[Fedora-xen] Xen, Fedora, and UEFI Secure Boot

Mon Jul 16 16:04:56 UTC 2012

On Mon, Jul 16, 2012 at 10:11:50AM +0300, Pasi Kärkkäinen wrote:
> On Sat, Jul 14, 2012 at 12:50:35PM +0100, M A Young wrote:
> > I contacted the people behind the the Fedora Seure Boot feature and
> > got the following responses, from Peter Jones:
> > 
> 
> Thanks for doing this!
> 
> > Okay, to be honest I don't remember much about Xen's layout - dom0 is the
> > management kernel the hypervisor starts? So, depending on how xen works,
> > there
> > are probably more things that need to be done in the hypervisor than
> > in the
> > kernel, because the hypervisor is the part that does most physical memory
> > accesses, and that's where there's a worry about faking SB=0 and launching
> > windows.
> > 
> > At the very least, the hypervisor will a) need to be an efi binary, and b)
> > need to be signed with the fedora kernel-signing key.
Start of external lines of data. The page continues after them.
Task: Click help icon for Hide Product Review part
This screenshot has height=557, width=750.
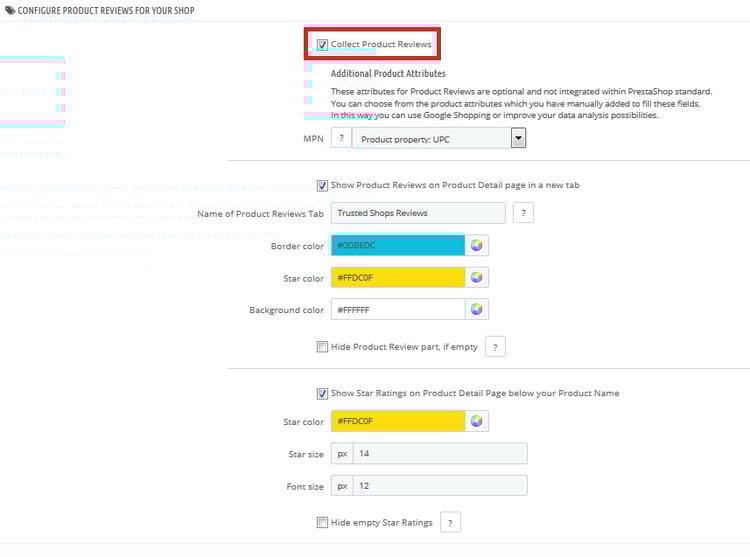Action: (495, 347)
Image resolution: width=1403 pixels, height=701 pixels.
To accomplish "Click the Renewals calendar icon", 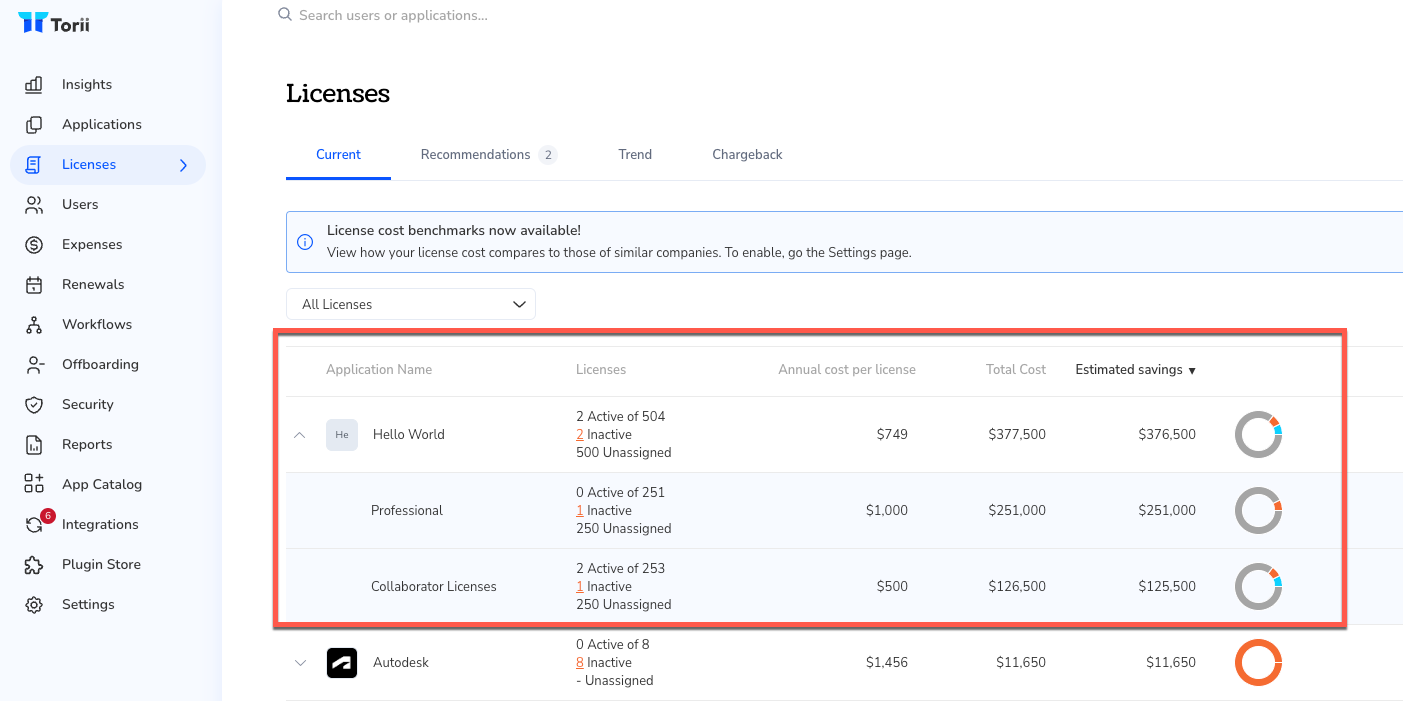I will 34,285.
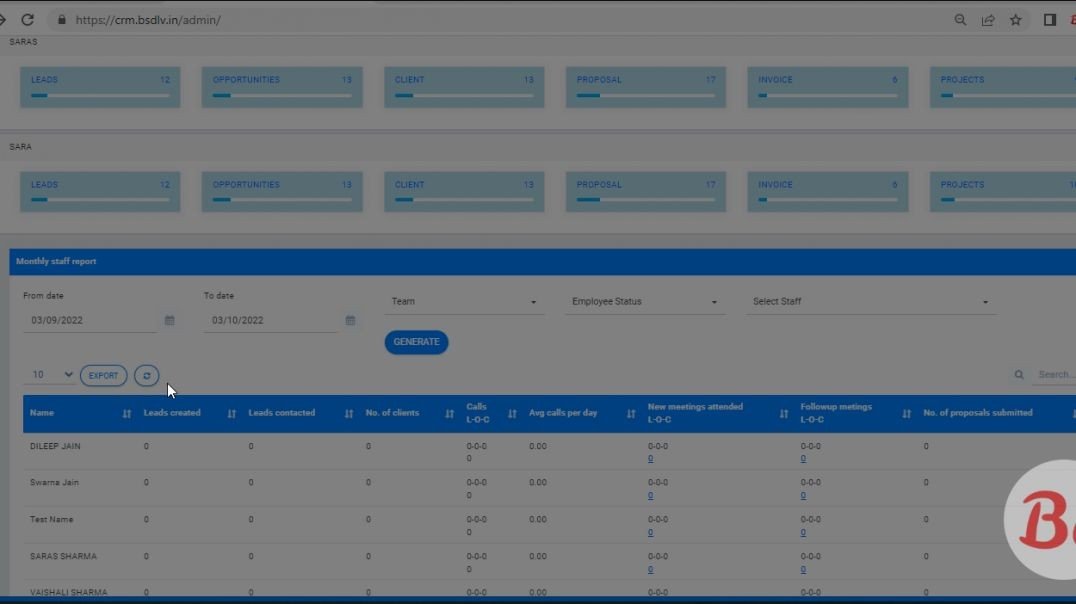
Task: Open the From date calendar picker
Action: (168, 320)
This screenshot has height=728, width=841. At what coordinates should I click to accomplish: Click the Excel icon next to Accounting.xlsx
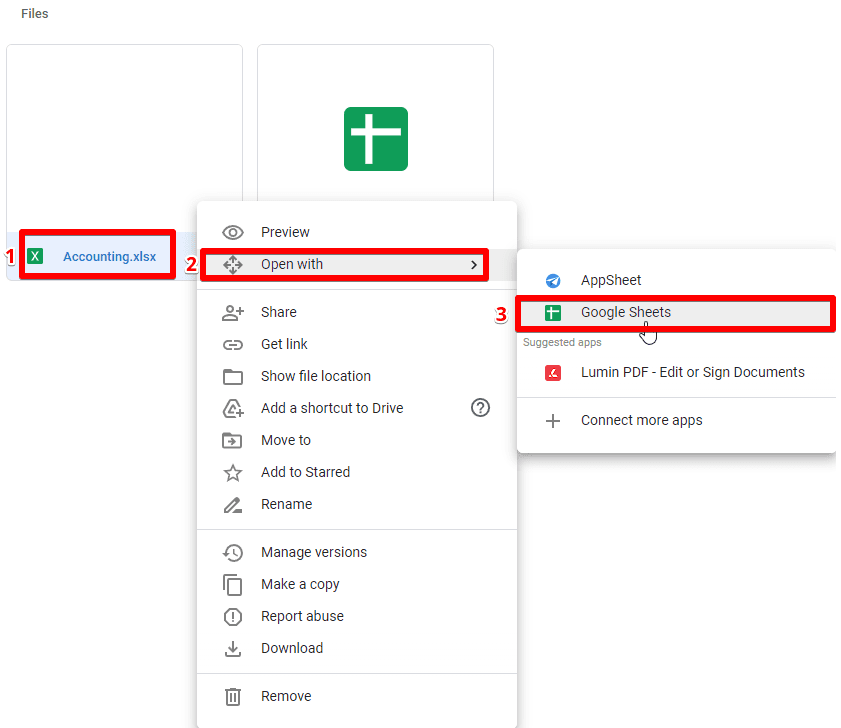pos(36,255)
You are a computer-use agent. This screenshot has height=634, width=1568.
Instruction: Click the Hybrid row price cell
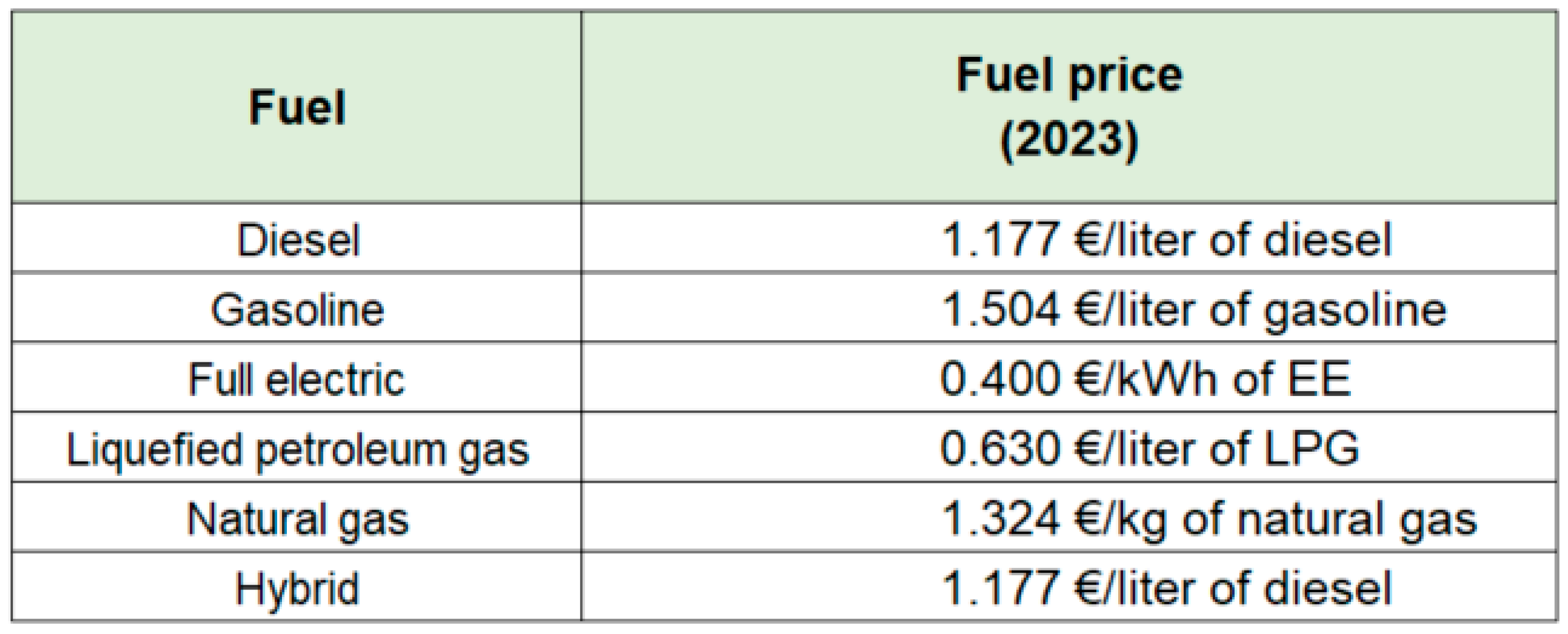point(1069,588)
It may also
> > need to be
> > audited for any command line options that allow physical memory access or
> > other similar things, analogous to Matthew's kernel patch for linux.
> > 
> > We're still working out with rel-eng how getting things signed with
> > that is
> > going to work. I don't think there's really any necessity that it's
> > announced
> > in a proper Feature, but if you feel like going that way, that's fine too.
> > 
> > and from Matthew Garrett:
> > 
> > Right. We can conceivably sign Xen as long as it's an EFI binary, but
> > I'd expect that it would have to enforce secure boot itself using the
> > host databases.
> > 
> > ------
> > 
> > So we need to get xen working with EFI, to lock xen down so it can't
> > be used to get around Secure Boot, and probably need to do some
> > enforcement of secure boot as well.
> > 
> 
> I think you already know this, but Suse guys (Jan) made xen.efi working,
> the patches are in xen-unstable (so in upcoming Xen 4.2), and they've
> backported the efi patches to Xen 4.1 in SLES11SP2, and also 
> Suse's (traditional) Linux 3.0 dom0 kernel has some patches for EFI.

<nods> I think MA Young already has an Xen 4.2 RPM - so the functionality
for that is there. It is just the matter of compiling it with a 
GCC compiler that can do PE.

Then there is the Linux upstream kernel thing. Daniel Kiper has volunteered
to look at this - but his schedule is a bit busy with kexec upstreaming.

I've no idea what 'enforce secure boot itself using the host database'
means. It probably means making some extra EFI calls maybe?